**RECORDS SUPPLIED:**
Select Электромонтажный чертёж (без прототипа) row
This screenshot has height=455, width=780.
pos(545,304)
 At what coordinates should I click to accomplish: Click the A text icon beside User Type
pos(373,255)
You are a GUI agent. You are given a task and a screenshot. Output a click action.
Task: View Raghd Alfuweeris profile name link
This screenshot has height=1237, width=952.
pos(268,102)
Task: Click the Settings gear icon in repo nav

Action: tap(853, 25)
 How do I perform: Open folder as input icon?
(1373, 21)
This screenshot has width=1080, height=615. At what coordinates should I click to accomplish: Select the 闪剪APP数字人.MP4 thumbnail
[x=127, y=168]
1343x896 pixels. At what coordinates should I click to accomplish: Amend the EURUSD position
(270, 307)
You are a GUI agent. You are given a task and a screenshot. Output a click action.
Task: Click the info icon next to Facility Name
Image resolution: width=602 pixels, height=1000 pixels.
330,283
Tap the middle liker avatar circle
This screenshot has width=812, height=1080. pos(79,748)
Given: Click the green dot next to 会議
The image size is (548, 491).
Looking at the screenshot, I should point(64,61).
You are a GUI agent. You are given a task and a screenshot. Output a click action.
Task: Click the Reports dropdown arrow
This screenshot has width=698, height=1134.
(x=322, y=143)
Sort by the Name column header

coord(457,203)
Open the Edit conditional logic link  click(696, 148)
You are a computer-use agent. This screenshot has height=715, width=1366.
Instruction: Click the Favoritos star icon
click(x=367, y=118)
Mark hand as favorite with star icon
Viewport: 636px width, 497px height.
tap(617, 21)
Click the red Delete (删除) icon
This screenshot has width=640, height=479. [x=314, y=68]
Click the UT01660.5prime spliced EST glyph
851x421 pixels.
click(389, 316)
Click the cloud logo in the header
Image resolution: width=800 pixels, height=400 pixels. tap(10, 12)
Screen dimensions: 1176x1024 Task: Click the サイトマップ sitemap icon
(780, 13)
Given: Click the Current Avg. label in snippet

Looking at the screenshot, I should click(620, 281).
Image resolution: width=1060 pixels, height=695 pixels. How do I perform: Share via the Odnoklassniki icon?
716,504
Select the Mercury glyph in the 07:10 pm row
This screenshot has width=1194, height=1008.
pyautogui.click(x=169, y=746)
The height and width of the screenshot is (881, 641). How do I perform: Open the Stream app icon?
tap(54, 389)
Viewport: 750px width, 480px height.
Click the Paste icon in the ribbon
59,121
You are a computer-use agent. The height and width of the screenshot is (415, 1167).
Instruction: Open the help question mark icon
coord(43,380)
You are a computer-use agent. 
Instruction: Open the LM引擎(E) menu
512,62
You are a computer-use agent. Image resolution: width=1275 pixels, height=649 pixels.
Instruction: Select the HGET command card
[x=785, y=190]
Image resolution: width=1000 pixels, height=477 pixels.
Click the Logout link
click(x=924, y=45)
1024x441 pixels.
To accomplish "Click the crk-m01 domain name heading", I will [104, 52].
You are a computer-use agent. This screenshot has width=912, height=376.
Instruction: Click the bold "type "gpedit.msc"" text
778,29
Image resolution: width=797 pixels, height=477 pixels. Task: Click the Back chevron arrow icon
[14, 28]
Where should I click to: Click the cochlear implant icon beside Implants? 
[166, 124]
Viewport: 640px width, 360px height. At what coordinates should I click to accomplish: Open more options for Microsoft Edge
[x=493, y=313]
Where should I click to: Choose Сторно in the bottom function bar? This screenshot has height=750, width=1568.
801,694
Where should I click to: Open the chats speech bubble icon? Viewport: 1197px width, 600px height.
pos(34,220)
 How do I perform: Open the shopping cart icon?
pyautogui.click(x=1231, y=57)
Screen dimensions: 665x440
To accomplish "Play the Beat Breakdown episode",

**EXERCISE OBJECTIVE:** Starting at the line above that holds "Tap the middle liker avatar circle" and ending at the line that holds "You are a computer-use agent. Image", transcribe each line exactly and include no other lines.

**RESPONSE AREA:**
Tap the middle liker avatar circle
This screenshot has width=812, height=1080. pos(79,748)
Given: Click the green dot next to 会議
The image size is (548, 491).
Looking at the screenshot, I should point(64,61).
You are a GUI agent. You are given a task and a screenshot. Output a click action.
Task: Click the Reports dropdown arrow
This screenshot has width=698, height=1134.
(x=322, y=143)
Sort by the Name column header

coord(457,203)
Open the Edit conditional logic link  click(696, 148)
You are a computer-use agent. This screenshot has height=715, width=1366.
Instruction: Click the Favoritos star icon
click(x=367, y=118)
Mark hand as favorite with star icon
Viewport: 636px width, 497px height.
tap(617, 21)
Click the red Delete (删除) icon
This screenshot has width=640, height=479. [x=314, y=68]
Click the UT01660.5prime spliced EST glyph
851x421 pixels.
click(389, 316)
Click the cloud logo in the header
Image resolution: width=800 pixels, height=400 pixels. tap(10, 12)
Screen dimensions: 1176x1024 Task: Click the サイトマップ sitemap icon
(780, 13)
Given: Click the Current Avg. label in snippet

Looking at the screenshot, I should click(620, 281).
Image resolution: width=1060 pixels, height=695 pixels. How do I perform: Share via the Odnoklassniki icon?
716,504
Select the Mercury glyph in the 07:10 pm row
This screenshot has width=1194, height=1008.
pyautogui.click(x=169, y=746)
The height and width of the screenshot is (881, 641). How do I perform: Open the Stream app icon?
tap(54, 389)
Viewport: 750px width, 480px height.
Click the Paste icon in the ribbon
59,121
You are a computer-use agent. The height and width of the screenshot is (415, 1167).
Instruction: Open the help question mark icon
coord(43,380)
You are a computer-use agent. 
Instruction: Open the LM引擎(E) menu
512,62
You are a computer-use agent. Image resolution: width=1275 pixels, height=649 pixels.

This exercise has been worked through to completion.